**Tasks for this exercise**
[A] From the profile of Ince, reproduce the portion starting at "- Chortle Awards – Innovation Award (2009)" and ending at "College London (2014)".
[B] List every person the profile of Ince names as a regular panellist on Serious About Comedy.

(Provided text begins)

Ince presented the Utter Shambles (previously Show & Tell) podcast for Paramount Comedy with Josie Long, and presented BBC Radio 4 Extra's Serious About Comedy from 2005 until its end in November 2007. Regular panellists in the show included Book Club performers Josie Long, Howard Read and Natalie Haynes, comedy critics Bruce Dessau and Stephen Armstrong, and many others from the British comedy industry. He now presents Book Shambles with Robin and Josie with Josie Long which is funded via Patreon and music podcast Vitriola with comedian Michael Legge.

In 2013, Ince co-created The Incomplete Map of the Cosmic Genome, an online video-based science magazine and archive, with Trent Burton. In 2017, Ince and Burton founded the Cosmic Shambles Network, an organisation that creates podcasts, documentaries and events and aims to be "a place where creativity and curiosity took centre stage". In 2025 the network hosted a "Cosmic Shambles Forest of Science and Culture" at the Latitude Festival.

===Awards===
- Chortle Awards – Innovation Award (2006)
- Time Out – Outstanding Contribution to Comedy (2006)
- Chortle Awards – Best Compere (2007)
- Chortle Awards – Innovation Award (2009)
- Ockham Award for Best Skeptic Event/Campaign (2012)
- Sony Radio Awards – Gold Award for Best Speech Programme (2011)
- Honorary Fellow - University College London (2014)

(Provided text ends)
(Provided information begins)

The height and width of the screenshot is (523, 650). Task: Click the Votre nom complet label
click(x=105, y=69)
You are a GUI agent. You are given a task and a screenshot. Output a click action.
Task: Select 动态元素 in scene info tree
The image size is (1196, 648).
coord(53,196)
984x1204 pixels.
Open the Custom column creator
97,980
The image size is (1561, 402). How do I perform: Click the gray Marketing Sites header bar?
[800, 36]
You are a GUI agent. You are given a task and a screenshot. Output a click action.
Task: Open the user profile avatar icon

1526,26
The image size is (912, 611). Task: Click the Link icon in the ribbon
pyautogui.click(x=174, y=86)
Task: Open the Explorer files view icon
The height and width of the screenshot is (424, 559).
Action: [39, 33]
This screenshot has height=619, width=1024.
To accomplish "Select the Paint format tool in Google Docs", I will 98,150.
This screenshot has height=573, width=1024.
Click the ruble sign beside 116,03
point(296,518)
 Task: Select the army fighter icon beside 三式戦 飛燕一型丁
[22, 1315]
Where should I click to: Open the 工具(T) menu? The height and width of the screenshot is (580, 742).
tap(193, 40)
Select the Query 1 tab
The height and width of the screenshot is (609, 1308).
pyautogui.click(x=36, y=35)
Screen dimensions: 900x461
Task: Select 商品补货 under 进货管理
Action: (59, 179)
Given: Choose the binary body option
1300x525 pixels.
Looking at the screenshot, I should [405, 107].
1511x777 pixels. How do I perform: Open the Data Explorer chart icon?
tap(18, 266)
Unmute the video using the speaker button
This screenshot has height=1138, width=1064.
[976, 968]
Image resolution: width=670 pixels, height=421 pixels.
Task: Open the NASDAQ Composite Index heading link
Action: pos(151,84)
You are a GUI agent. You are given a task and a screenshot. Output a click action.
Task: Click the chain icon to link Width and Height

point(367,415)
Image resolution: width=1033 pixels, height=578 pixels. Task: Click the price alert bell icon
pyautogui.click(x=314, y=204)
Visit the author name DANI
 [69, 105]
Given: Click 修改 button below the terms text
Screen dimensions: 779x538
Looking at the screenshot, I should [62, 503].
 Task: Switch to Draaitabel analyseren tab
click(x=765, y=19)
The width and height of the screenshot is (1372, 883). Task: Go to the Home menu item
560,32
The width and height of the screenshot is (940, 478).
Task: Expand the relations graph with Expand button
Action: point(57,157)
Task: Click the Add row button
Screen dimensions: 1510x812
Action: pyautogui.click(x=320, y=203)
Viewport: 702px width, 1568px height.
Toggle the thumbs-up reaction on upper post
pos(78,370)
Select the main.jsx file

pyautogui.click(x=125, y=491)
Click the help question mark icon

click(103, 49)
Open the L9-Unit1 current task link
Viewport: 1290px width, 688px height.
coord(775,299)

(Provided information ends)

**Outputs for the tasks**
[A]
- Chortle Awards – Innovation Award (2009)
- Ockham Award for Best Skeptic Event/Campaign (2012)
- Sony Radio Awards – Gold Award for Best Speech Programme (2011)
- Honorary Fellow - University College London (2014)

[B]
- Josie Long
- Howard Read
- Natalie Haynes
- Bruce Dessau
- Stephen Armstrong